**YOUR OBJECTIVE**.
Below this line is a set of entries; quote exactly the lines from the line that contains "Task: Open first commenter's profile avatar" to the line that contains "584x490 pixels.", both lines included.

Stored data:
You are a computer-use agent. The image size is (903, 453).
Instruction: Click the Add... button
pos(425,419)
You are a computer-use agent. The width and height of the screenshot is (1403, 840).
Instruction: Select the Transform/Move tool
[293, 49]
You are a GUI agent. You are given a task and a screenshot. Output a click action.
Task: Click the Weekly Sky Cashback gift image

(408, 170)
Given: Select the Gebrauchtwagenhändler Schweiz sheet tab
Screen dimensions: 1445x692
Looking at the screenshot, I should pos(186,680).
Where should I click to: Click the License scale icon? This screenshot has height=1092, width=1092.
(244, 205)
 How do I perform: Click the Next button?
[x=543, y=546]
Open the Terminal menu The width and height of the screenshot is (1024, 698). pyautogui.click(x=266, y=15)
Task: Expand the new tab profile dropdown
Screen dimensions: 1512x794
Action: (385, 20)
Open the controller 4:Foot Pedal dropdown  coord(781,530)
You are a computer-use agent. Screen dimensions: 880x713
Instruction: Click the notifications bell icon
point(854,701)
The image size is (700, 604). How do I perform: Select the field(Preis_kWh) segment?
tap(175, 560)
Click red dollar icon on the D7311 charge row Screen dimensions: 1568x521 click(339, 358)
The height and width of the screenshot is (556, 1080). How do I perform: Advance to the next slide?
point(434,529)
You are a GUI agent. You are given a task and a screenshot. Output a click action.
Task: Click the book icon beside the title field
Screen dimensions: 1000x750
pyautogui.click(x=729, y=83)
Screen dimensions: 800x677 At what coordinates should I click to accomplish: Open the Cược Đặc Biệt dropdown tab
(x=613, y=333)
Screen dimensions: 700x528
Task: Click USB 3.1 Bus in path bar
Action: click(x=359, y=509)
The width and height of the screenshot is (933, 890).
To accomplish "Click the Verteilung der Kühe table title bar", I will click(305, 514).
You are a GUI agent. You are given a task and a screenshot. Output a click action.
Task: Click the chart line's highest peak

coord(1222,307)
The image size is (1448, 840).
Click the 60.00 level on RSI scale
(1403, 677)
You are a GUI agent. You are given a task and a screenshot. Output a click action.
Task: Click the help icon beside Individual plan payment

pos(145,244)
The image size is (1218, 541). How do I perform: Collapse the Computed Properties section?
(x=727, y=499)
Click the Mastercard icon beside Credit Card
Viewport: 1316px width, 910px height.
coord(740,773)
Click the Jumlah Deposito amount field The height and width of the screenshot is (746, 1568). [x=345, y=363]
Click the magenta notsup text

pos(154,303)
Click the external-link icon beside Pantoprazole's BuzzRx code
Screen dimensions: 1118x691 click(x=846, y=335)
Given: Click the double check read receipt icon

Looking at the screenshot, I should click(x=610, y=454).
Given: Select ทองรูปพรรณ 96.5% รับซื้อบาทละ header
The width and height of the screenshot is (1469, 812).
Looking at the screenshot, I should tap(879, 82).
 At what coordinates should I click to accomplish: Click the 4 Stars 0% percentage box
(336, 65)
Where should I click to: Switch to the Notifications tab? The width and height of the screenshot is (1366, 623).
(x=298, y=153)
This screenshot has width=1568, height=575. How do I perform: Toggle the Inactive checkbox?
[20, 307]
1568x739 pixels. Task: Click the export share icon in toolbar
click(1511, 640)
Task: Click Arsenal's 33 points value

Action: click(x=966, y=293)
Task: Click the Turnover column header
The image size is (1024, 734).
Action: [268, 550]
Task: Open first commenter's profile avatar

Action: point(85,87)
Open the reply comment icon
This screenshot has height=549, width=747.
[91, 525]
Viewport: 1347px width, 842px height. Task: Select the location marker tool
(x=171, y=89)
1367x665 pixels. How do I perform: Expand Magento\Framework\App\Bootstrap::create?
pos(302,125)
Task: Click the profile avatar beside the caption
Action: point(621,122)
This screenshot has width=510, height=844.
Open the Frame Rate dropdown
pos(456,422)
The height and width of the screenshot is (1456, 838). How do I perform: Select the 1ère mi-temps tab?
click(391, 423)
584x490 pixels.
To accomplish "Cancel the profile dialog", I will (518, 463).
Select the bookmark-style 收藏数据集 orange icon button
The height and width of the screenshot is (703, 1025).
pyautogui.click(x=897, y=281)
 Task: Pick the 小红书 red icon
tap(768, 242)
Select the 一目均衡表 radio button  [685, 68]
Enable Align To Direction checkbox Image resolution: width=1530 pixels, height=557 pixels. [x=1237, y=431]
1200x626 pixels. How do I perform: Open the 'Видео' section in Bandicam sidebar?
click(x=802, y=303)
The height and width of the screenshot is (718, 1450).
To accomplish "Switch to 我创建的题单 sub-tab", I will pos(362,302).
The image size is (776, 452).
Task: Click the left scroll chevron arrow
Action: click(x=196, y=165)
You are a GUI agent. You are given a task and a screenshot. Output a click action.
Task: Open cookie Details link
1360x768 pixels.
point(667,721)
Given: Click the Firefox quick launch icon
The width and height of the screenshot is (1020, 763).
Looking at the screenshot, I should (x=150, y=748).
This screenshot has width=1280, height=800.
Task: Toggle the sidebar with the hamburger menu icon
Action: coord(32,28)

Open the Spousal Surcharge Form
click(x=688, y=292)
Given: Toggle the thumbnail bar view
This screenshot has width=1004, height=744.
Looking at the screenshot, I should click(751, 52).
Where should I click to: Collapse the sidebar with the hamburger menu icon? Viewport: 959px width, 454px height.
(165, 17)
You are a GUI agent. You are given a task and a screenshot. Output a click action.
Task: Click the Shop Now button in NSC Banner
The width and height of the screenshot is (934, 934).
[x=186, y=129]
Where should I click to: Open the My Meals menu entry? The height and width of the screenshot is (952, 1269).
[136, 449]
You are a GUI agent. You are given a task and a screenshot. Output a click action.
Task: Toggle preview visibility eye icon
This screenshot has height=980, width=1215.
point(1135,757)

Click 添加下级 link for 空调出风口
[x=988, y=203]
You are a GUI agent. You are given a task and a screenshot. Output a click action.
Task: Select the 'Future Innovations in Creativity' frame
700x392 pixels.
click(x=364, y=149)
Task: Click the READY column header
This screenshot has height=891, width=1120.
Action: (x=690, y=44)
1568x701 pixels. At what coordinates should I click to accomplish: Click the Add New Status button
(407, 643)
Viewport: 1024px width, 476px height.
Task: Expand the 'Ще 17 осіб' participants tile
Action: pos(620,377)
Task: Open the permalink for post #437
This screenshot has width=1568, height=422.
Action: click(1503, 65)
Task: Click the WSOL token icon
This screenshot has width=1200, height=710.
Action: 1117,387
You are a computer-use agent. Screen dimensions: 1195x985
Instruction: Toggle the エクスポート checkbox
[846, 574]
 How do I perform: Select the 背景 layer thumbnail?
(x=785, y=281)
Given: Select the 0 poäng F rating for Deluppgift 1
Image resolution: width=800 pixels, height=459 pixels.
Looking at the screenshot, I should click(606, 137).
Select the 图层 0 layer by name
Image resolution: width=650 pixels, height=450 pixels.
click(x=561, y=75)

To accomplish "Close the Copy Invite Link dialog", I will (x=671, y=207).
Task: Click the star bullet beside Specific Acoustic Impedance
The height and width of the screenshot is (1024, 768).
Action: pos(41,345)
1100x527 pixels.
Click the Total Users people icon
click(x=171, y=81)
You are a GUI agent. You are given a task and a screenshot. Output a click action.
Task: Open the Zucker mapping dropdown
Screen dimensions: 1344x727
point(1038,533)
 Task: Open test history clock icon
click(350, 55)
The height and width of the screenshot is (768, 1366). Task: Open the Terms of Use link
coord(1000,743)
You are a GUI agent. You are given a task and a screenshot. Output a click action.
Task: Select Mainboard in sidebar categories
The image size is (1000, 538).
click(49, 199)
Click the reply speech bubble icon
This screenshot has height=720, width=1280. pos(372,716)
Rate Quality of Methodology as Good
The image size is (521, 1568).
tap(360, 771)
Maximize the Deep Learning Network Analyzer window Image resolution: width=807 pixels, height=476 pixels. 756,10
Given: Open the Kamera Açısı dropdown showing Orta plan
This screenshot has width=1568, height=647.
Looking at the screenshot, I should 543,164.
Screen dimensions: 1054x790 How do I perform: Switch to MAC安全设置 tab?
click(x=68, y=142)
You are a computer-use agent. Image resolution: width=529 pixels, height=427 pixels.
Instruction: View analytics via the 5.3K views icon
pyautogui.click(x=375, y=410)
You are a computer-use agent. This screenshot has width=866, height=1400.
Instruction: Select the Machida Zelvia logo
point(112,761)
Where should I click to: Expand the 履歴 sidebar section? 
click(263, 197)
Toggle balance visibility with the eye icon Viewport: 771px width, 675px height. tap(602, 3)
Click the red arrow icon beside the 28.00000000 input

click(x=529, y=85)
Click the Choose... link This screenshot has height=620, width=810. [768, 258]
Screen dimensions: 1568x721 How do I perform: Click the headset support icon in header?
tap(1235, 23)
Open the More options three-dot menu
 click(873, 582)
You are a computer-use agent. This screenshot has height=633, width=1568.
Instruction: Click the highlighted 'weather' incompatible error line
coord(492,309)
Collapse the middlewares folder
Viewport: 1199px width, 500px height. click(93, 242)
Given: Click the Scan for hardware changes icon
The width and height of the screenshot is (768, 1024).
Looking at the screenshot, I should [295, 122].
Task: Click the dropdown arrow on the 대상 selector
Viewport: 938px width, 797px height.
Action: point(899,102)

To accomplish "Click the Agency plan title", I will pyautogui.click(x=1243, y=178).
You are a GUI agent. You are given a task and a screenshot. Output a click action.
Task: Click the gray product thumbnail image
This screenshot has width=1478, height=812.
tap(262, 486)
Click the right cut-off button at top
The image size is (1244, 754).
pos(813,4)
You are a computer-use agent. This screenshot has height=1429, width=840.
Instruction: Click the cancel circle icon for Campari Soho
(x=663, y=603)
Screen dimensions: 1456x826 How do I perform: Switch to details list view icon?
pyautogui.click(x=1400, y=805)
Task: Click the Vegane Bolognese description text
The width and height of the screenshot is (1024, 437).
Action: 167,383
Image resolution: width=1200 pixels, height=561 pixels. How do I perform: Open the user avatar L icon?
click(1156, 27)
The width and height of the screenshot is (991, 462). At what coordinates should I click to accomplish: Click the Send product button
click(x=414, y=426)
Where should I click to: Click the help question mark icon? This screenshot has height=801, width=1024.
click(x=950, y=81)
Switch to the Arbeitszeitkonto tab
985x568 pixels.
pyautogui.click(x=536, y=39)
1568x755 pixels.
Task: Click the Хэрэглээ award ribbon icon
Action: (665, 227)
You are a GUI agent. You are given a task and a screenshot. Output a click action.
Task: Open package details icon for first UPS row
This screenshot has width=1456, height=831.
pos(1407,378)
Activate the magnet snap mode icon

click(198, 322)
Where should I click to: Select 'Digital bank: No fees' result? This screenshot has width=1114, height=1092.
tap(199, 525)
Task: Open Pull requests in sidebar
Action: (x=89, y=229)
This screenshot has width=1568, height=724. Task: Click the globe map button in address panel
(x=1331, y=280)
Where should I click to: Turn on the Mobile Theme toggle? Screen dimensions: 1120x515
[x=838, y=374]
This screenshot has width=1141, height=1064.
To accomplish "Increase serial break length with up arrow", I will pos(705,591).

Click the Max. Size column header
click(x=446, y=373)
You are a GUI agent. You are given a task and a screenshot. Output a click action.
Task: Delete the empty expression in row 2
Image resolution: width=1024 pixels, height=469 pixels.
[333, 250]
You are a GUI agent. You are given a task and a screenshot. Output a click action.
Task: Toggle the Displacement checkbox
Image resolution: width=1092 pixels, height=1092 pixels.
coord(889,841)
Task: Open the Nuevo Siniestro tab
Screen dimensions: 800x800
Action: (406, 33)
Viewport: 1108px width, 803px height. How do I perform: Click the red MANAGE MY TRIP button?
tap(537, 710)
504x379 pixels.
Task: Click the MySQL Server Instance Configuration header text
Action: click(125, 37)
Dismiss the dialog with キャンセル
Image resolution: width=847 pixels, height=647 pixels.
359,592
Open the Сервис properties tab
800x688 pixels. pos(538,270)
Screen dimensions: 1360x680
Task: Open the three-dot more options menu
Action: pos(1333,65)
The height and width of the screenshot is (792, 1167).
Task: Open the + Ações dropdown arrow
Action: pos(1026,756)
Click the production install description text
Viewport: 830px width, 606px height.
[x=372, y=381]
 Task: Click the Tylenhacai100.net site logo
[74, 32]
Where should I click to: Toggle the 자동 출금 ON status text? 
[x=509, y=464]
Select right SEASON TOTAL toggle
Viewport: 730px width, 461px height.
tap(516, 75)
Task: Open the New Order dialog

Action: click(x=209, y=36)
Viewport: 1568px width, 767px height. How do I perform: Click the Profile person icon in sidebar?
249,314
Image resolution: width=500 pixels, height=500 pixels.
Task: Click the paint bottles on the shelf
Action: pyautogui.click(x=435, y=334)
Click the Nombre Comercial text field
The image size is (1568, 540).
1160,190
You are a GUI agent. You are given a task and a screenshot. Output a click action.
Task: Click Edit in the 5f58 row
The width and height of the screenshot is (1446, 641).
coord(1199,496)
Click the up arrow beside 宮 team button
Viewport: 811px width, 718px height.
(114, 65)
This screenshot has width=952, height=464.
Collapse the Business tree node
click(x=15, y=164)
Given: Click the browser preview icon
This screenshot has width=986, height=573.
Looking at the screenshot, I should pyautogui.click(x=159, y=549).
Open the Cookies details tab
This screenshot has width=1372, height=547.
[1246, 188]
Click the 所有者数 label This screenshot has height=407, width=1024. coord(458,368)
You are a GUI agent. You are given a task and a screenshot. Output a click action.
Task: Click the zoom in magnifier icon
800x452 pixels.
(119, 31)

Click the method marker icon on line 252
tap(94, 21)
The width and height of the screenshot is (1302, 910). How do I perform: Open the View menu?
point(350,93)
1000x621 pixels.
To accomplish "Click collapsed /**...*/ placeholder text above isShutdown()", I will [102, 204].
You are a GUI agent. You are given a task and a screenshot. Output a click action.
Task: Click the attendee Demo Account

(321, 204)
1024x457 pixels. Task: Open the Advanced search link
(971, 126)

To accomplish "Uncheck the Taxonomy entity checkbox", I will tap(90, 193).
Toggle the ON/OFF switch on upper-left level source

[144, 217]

**EXERCISE SOLUTION**.
Task: Open first commenter's profile avatar

Action: point(85,87)
Open the reply comment icon
This screenshot has height=549, width=747.
[91, 525]
Viewport: 1347px width, 842px height. Task: Select the location marker tool
(x=171, y=89)
1367x665 pixels. How do I perform: Expand Magento\Framework\App\Bootstrap::create?
pos(302,125)
Task: Click the profile avatar beside the caption
Action: point(621,122)
This screenshot has width=510, height=844.
Open the Frame Rate dropdown
pos(456,422)
The height and width of the screenshot is (1456, 838). How do I perform: Select the 1ère mi-temps tab?
click(391, 423)
584x490 pixels.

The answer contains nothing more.